Health and well-being represents approximately a $19 billion slice of the pie for P&G—which translates to about 23 percent of P&G sales and 24 percent of net earnings. Divided across two businesses—healthcare on one end and snacks and pet care on the other—health and well being is home to 11 of P&G’s 43 largest brands, including six brands with over a $1 billion in annual sales. “Our top 11 brands account for 85 percent of health and well being sales, and over 90 percent of the profits,” noted Rob Steele, P&G vice chairman of global health and well-being.
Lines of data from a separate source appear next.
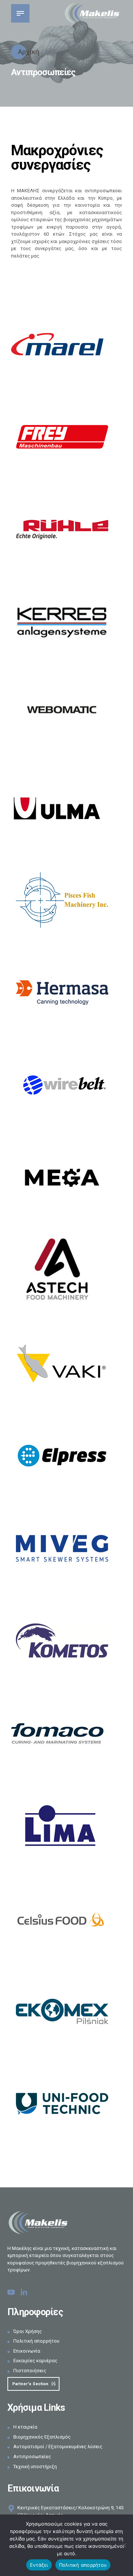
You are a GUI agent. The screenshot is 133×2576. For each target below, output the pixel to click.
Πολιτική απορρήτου (36, 2341)
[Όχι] (123, 2545)
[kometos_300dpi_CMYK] (62, 1641)
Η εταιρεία (25, 2427)
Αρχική (28, 52)
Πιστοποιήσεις (29, 2370)
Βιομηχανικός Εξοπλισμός (42, 2437)
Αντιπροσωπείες (32, 2456)
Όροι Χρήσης (27, 2331)
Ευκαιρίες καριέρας (35, 2360)
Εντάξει (39, 2565)
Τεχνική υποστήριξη (35, 2466)
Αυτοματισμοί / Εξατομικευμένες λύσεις (57, 2446)
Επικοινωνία (26, 2351)
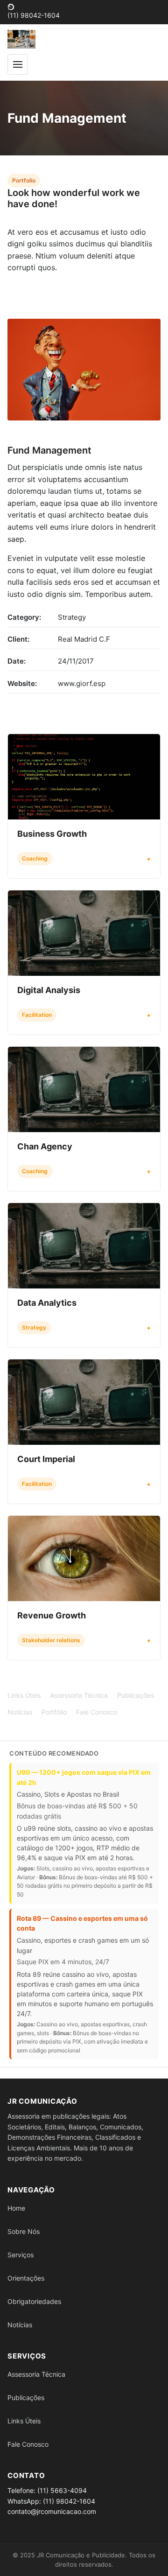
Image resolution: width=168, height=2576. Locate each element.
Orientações (25, 2278)
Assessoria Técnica (79, 1695)
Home (16, 2208)
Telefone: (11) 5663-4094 (47, 2490)
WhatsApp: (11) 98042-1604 (51, 2501)
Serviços (20, 2255)
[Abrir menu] (17, 64)
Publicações (135, 1695)
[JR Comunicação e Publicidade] (21, 39)
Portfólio (54, 1712)
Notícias (19, 1712)
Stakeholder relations (51, 1640)
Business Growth (52, 834)
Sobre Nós (23, 2231)
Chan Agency (44, 1146)
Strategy (34, 1327)
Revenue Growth (51, 1615)
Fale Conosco (96, 1712)
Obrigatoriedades (34, 2301)
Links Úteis (24, 1695)
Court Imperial (46, 1459)
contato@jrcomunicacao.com (51, 2511)
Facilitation (37, 1014)
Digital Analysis (48, 990)
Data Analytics (47, 1303)
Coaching (35, 858)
In personal healthcare, sales have grown at a strong compound average rate of about 20 percent per year over the last five years, Steele reported. This growth has been driven by four factors—a renewed global focus on growing the Vicks franchise; an increased presence in digestive health with the launch of Prilosec OTC and continued steady performance of the Pepto-Bismol and Metamucil brands; strong growth in the newly repositioned and strengthened PUR Water business; and P&G’s entry into home health diagnostics with our Swiss Precision Diagnostics joint venture.

“We really like consumer healthcare because it is a big market with over $240 billion in global retail sales,” Steele said. “It is growing fast at a 5 percent to 6 percent annual rate. It is financially attractive with very healthy margins. And it’s a very fragmented market. For perspective, the global leader in this space, J&J, has less than a 10 percent share. P&G is actually the number two player with a 5 percent share.”

P&G is currently in the process of introducing a line of probiotics that expands P&G’s presence in digestive health, Steele noted. “Align is a product that builds and maintains a person’s natural defense against digestive issues such as occasional irregularity. Align is a great complement to the Prilosec OTC, Pepto-Bismol and Metamucil digestive health brands.”